--- Exercise brief ---
Rewrite the stretch from the line containing "Task: Click the ホスティングサービスを使用してセットアップ heading" through the line containing "(x=210, y=285)", with "avatar" replaced by "profile picture" and every other part left unchanged.

*** Materials provided

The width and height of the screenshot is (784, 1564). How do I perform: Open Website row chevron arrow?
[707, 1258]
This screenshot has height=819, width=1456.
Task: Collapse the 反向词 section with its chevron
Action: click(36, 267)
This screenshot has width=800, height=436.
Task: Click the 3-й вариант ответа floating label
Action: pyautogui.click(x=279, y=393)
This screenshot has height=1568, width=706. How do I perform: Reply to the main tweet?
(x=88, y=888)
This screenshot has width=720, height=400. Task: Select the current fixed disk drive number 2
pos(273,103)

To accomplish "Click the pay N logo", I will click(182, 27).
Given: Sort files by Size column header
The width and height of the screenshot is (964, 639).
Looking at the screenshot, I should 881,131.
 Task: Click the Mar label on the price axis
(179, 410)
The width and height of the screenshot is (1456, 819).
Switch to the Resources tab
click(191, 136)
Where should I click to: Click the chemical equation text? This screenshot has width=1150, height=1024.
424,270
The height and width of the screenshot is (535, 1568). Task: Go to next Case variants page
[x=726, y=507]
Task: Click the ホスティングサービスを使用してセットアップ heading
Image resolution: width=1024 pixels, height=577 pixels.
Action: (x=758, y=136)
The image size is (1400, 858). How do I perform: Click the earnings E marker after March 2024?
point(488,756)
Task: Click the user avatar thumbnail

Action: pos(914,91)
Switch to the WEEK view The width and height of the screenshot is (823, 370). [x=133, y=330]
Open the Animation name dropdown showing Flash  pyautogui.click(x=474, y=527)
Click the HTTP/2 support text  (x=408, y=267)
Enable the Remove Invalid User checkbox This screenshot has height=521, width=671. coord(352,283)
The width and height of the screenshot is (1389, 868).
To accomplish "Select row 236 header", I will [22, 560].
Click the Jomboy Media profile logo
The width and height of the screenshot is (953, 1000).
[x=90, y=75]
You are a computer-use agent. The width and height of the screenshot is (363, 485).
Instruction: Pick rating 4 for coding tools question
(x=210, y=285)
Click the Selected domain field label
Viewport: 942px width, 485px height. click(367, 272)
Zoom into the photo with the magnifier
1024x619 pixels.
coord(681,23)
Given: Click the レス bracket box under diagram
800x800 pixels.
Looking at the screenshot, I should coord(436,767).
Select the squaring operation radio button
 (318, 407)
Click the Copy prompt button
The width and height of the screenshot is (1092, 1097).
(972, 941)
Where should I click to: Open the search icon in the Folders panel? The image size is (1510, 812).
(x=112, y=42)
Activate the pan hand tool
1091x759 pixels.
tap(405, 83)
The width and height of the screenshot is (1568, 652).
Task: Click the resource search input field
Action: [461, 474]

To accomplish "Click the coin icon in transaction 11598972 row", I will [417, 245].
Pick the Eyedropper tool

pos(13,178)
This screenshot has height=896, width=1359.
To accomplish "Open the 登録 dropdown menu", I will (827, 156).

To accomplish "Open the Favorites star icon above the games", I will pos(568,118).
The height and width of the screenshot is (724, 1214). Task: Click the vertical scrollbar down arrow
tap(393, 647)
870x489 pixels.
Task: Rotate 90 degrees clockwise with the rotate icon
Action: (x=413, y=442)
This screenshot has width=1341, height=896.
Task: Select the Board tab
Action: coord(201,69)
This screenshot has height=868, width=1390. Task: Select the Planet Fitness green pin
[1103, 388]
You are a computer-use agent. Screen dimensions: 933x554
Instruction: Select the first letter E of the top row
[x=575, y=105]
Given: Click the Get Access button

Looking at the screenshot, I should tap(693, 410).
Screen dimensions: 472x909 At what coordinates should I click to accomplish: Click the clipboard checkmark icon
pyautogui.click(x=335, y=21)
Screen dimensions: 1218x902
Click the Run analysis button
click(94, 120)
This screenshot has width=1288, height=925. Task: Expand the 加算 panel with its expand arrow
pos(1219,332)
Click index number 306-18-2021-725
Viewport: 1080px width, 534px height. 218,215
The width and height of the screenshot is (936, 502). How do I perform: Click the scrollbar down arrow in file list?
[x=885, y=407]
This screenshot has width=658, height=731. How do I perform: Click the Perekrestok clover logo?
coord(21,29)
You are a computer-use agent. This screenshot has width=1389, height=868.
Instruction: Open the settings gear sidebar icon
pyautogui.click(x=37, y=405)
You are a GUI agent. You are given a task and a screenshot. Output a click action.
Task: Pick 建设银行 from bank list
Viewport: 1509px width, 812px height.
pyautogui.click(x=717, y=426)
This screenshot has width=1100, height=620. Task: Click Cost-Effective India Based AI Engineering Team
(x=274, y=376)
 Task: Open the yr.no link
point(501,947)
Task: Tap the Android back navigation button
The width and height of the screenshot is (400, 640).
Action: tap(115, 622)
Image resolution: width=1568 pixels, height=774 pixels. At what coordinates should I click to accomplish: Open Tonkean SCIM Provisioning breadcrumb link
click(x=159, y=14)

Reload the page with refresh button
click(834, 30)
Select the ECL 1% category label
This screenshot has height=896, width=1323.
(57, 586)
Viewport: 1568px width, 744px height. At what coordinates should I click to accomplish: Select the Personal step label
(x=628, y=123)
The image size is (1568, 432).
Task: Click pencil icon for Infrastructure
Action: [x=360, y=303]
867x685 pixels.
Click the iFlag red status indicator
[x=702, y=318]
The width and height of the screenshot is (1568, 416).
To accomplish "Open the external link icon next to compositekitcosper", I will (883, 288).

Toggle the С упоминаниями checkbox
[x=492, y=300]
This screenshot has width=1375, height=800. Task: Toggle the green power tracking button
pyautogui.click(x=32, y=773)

******

--- Full output ---
Task: Click the ホスティングサービスを使用してセットアップ heading
Image resolution: width=1024 pixels, height=577 pixels.
Action: (x=758, y=136)
The image size is (1400, 858). How do I perform: Click the earnings E marker after March 2024?
point(488,756)
Task: Click the user profile picture thumbnail

Action: pos(914,91)
Switch to the WEEK view The width and height of the screenshot is (823, 370). [x=133, y=330]
Open the Animation name dropdown showing Flash  pyautogui.click(x=474, y=527)
Click the HTTP/2 support text  (x=408, y=267)
Enable the Remove Invalid User checkbox This screenshot has height=521, width=671. coord(352,283)
The width and height of the screenshot is (1389, 868).
To accomplish "Select row 236 header", I will [22, 560].
Click the Jomboy Media profile logo
The width and height of the screenshot is (953, 1000).
[x=90, y=75]
You are a computer-use agent. The width and height of the screenshot is (363, 485).
Instruction: Pick rating 4 for coding tools question
(x=210, y=285)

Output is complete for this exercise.